What is the “desire account” of why killing is wrong?
Killing is wrong because it frustrates a strong desire to continue living.
How does Marquis respond to the desire account?
Even those without a desire to live (e.g., unconscious, suicidal) are wrongfully killed. Value doesn’t come from desire—it’s the value of the future that matters.
What is the “discontinuation account”?
Killing is wrong because it ends a person’s current activities, experiences, and relationships.
Why does Marquis reject the discontinuation account?
It fails to explain the wrongness of killing someone in a coma or a fetus—both lack an ongoing experiential life but still lose a valuable future.
What are the main premises in Marquis’s pro-life argument?
Abortion denies a fetus its FLO.
Denying a FLO is sufficient to make killing wrong.

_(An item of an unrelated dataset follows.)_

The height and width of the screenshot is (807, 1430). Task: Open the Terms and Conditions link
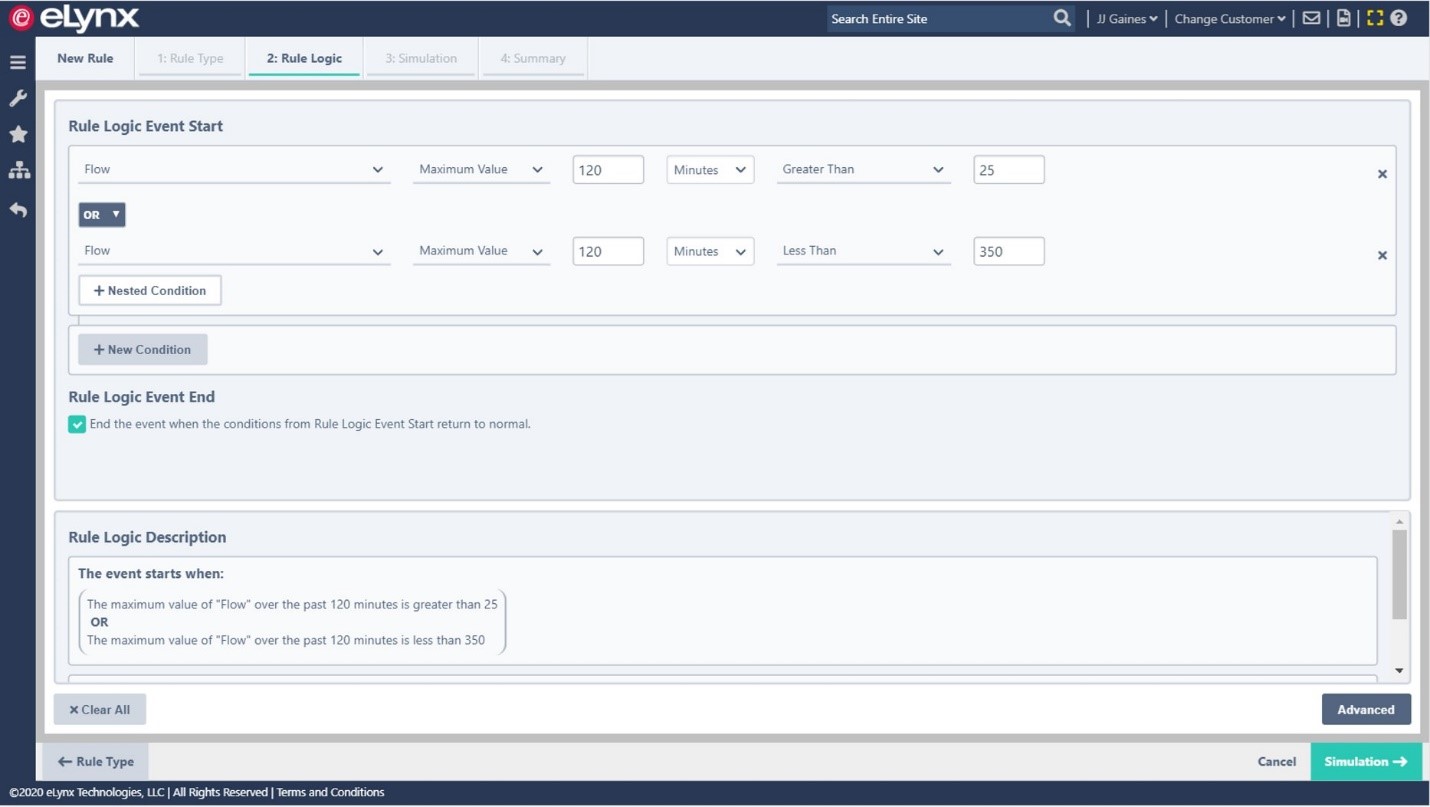click(x=331, y=791)
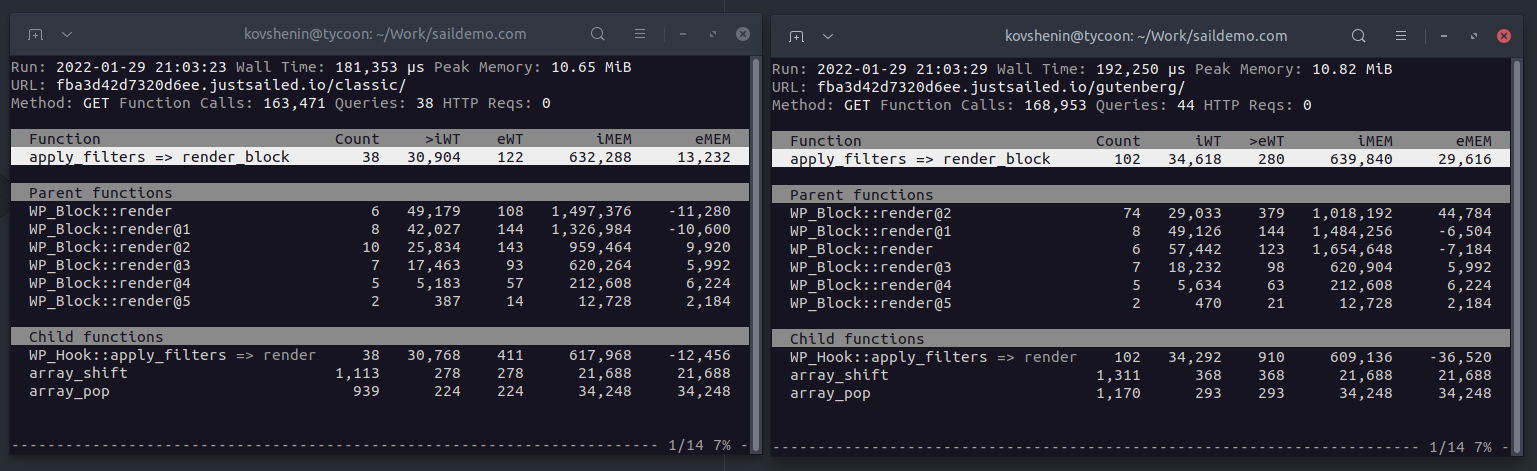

Therefore, abortion is wrong.
What kind of argument is this?
A sufficient condition argument: If something has an FLO, killing it is wrong—thus abortion, which denies a FLO, is wrong.
Why does the FLO argument not depend on personhood?
Because the moral value lies in what is lost (the future), not in who the being is now.
Why is the FLO argument effective against late-term abortion?
Because fetuses have the same kind of valuable futures as infants or adults.
What is the contraception objection to the FLO argument?
If abortion is wrong because it denies an FLO, then so should contraception, which prevents a FLO from occurring.
How does Marquis respond to the contraception objection?
Prior to conception, there is no individual subject of harm—no specific sperm-egg combination with an FLO exists yet.
How does Marquis address potential counterexamples like Warren’s alien abduction case?
He holds that beings with valuable futures—alien or human—would still be wrong to kill, reinforcing that it’s the future, not species or psychology, that matters.
Does the FLO account make euthanasia wrong?
Not necessarily—if a person’s future holds only suffering, then ending that future may not be immoral.